Words

I dabble with words in this space, twisting them around observations in a variety of voices.  This, as all things, is a work in progress.

Work, Motherhood, Adulting, and Doubt

This morning I am sitting at my desk in my bedroom, writing as I promised myself I would do daily.  I've cranked some tunes to drown out the exuberant sounds from the toddler as he orders my husband to hold toys in a certain way and the impending meltdown when his communication attempts fail to provide his desired result.  Although I planned this time for work work, (as opposed to house work or kid work or all the other works), I am distracted by the other things I should be doing.  Is my little guy getting enough activity and stimulation?  Wouldn't it be better for him if I was providing him with those things?  Are my big kids okay at school?  Should I be there volunteering more often?  The upstairs hasn't been vacuumed and there is all that laundry on the couch.  Am I wasting my time--or their time--in here writing for this blog that produces no income?  What about all the time I spend editing photos and learning new techniques?  So much of my work time is spent doing things with no monetary reward.  Are the risks, the sacrifices, too much?  All of this plagues me as I sit here at the computer every day, trying to produce as much as possible in the few hours I get every day.  

This afternoon I will go tend to the laundry, the kitchen, the vacuuming.  While I do that, I will be angsty about all the work I didn't get done here this morning.  Is vacuuming so important?  Can the kitchen wait?  What about the photos I have to deliver, the freelance writing gig, the networking and marketing and social media management and my non-profit work and that amazing project I have planned but haven't started yet and.....and....and.

I'm Buddhist, but I'm not very good at it.  My goal for the coming week is to be present.  When I work, I work.  When I parent, I parent.  I will try not to give in to perfectionist, parent, or professional guilt.  Wherever I am, I will be.

Then I might experience the unapologetic emotion of this present moment like this wild little Zen master.



Domestic Monotony

This morning as I was trying to figure out what part of real life I would show you, I decided to go with the boring, dull, repetitive things that keep our household going.  I was going to take a photo of my chopping an onion--a thing that I do almost every day.  It is a monotonous task that I usually think of as a means to get to another task, but today I was going to focus on it.  These boring moments make up a ton of my life.  What is more dull than chopping onions for a crock pot?   Is there beauty there?  

I set up my timer, fixed the focus and made sure the ISO, aperture and focal length were appropriate for the lighting conditions.  I moved to chop my onion when my leg stopped, caught on a whining, writhing obstacle.  The toddler was not in the mood to let me cook or shoot or do anything but hold him.  At first I thought I should hand him over to his Dad because I'm working dammit but then...  

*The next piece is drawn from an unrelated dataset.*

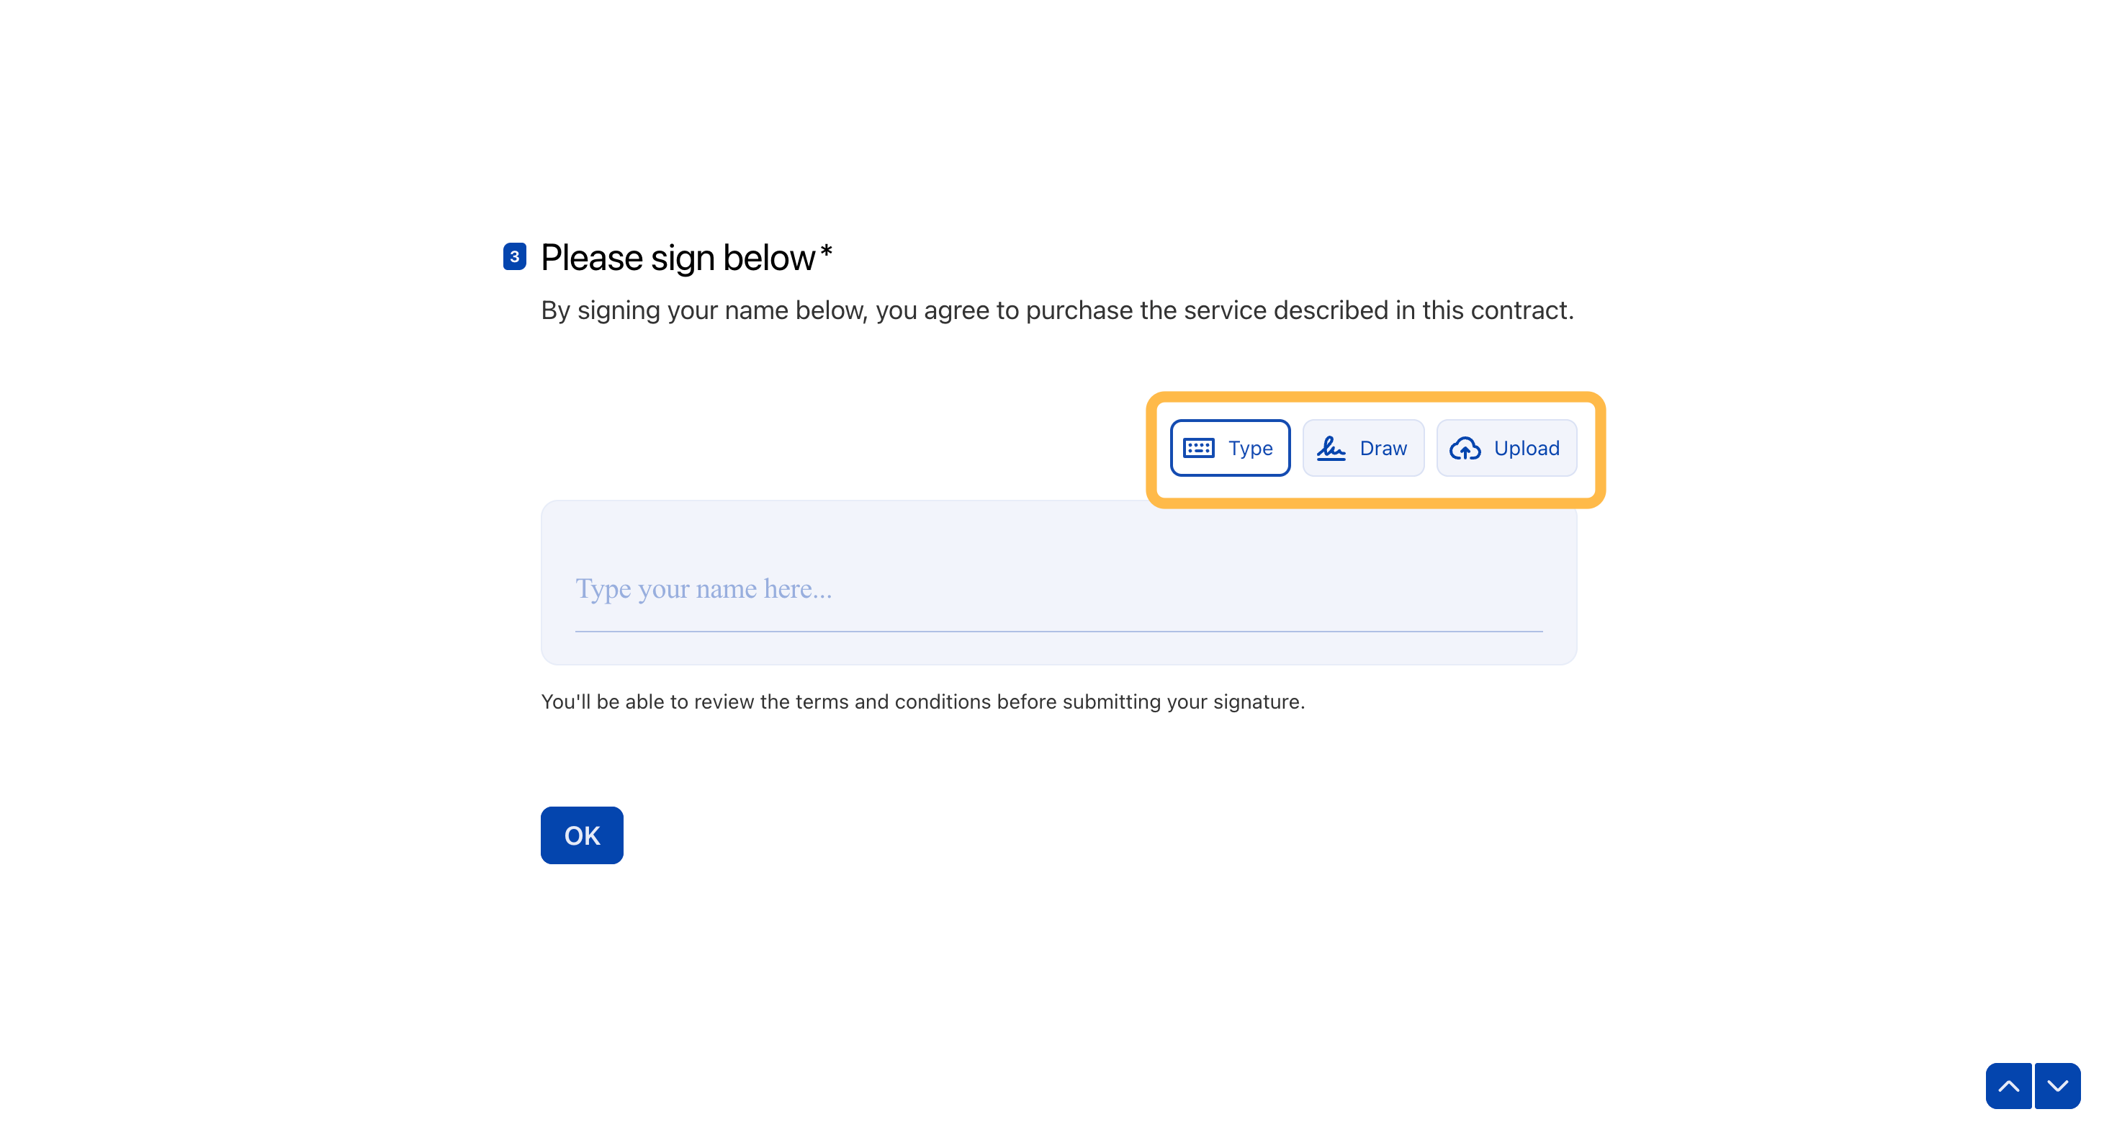Click the signature underline in the box
The image size is (2117, 1135).
tap(1059, 631)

He wanted to see what I had going.  I plopped his little butt on the counter and scooted him back under the cabinets.  He sat quietly, stock still, hands to himself, watching the whole process.  

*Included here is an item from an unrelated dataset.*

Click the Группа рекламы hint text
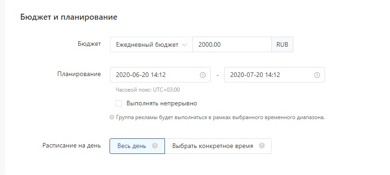Screen dimensions: 390x175 point(220,117)
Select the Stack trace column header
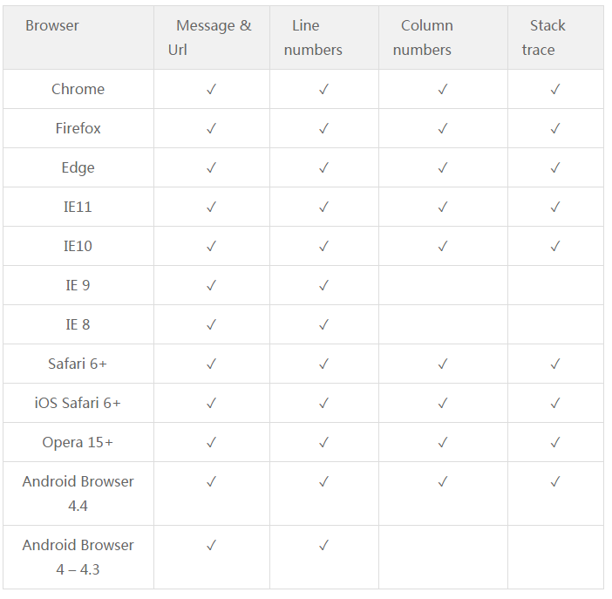Viewport: 612px width, 599px height. click(x=543, y=37)
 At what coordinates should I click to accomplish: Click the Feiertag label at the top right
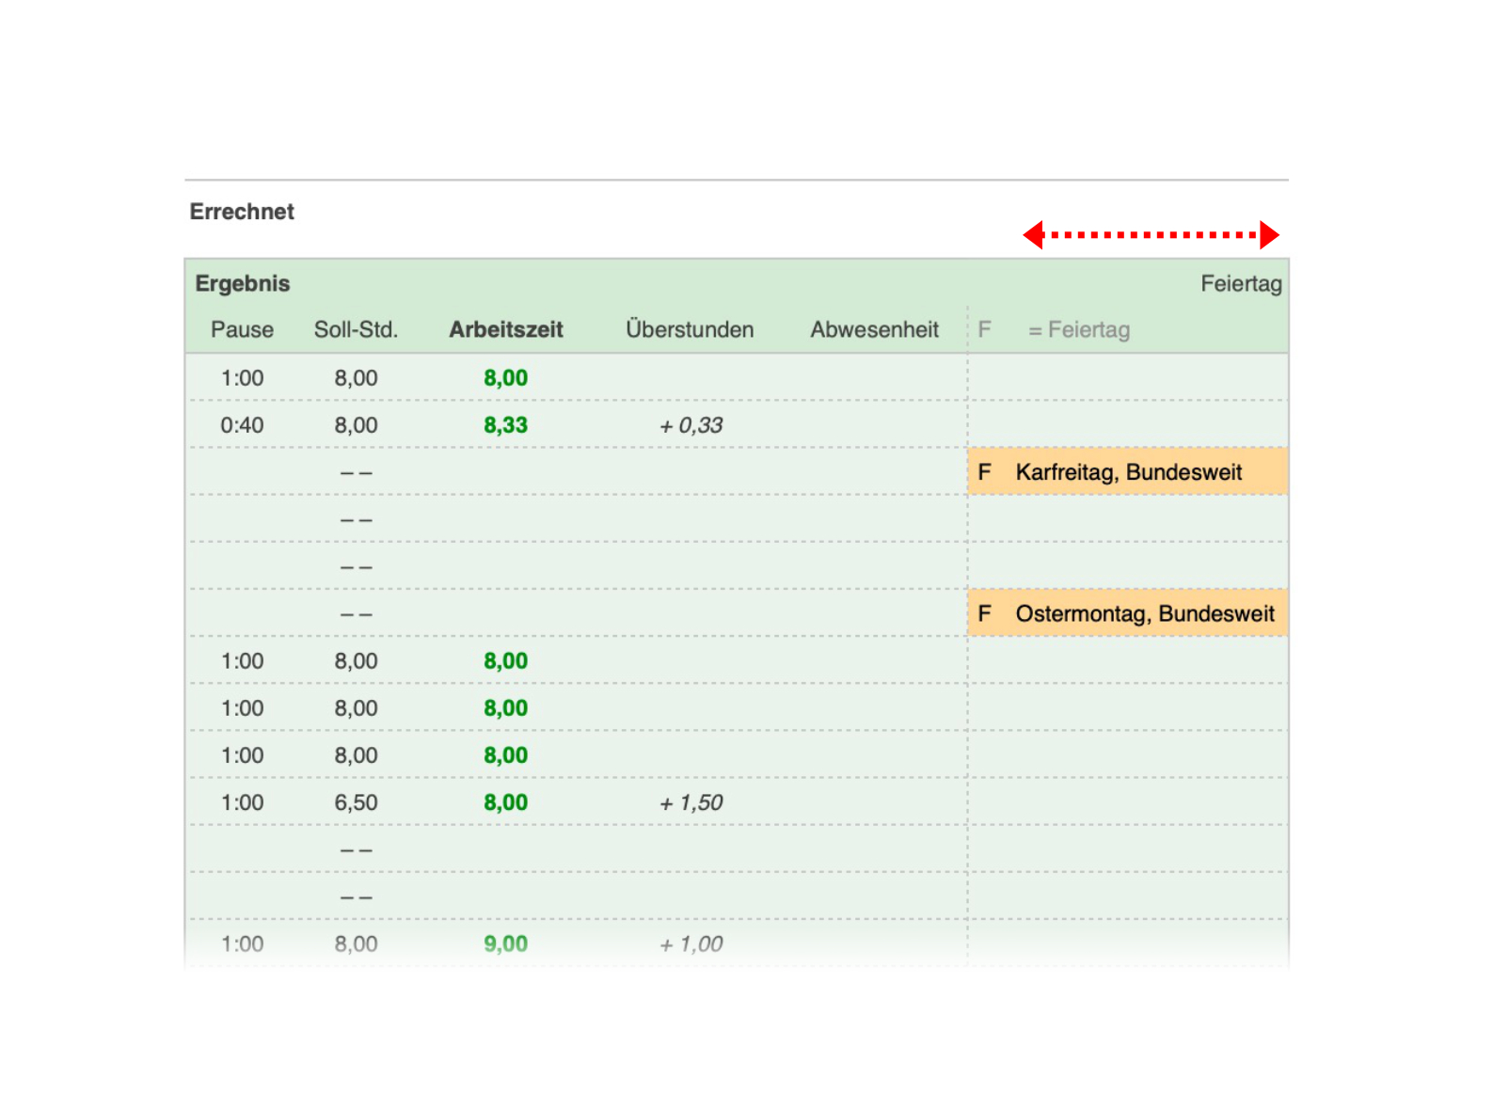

If it weren't for this self-appointed quest to convince you to let me preserve your extraordinary ordinary moments, I would have missed this.  I may have checked out mentally in order to cope with a screaming toddler at my feet, just to get this task done and on to the next.  Without this project, I may never have remembered his rapt attention, his admiration, his fat little feet on my counter.   

I don't want to show you this photo.

It's technically inaccurate, I didn't spend enough time taking it, I wanted to do an entirely different composition, and, well, it makes me feel naked.  I'm showing you more than I want you, or anyone else really, to see.

I'm highlighting my patch of gray hair, the bags under my eyes and those tiny hairs on my chin.  I'm exhibiting my stress,  my sleeplessness.  I'm showing this moment's intense struggle.  This is me, today.  This is not hindsight; it is not an "it gets better" photo. There is no before or after; this is now.

Tomorrow may be better, and then in a week or so I will probably be back to an easier place.  Right now, though, I'm wrestling the gators.  To embrace authenticity is to lay this moment bare.  To accept it as a part of living a full, incredible life.  To understand that even now, even in this dark place, there is beauty.  

 

There's an airplane in my living room.

I'm in the weeds of parenthood right now.  I'm in that part where there is so incredibly much to do that I work from the wee hours in the morning until I crumble into my bed at night, and it feels like nothing was accomplished.  At the beginning of the year, I determined that this will be Self-Care 2016, but quite frankly the idea of finding ways to relax is stressing me out.  It's ridiculous, really, but there it is.  Between working, feeding all these mouths, maintaining the house and carting everyone around for extracurriculars, doctors' appointments, school functions and the rest, I barely have time to pause and absorb what is happening.

When I slow down, I see that there's an airplane in my living room, along with a pile of laundry on the couch, a plastic baby under the recliner, a pile of books under the table from the toddler's manic reading binges, and puffs of dog hair that never seem to go away no matter how much we sweep them up.  There's an adolescent iguana surveying the scene with judgmental interest from her perch in her ginormous cage.  Even though the kitchen was cleaned last night, there's already a pile of dishes on the counter waiting for a dishwasher vacancy.  The stack of recycling is falling over in the corner.  The chaos, the intense non-stop on that is my home, is overwhelming.  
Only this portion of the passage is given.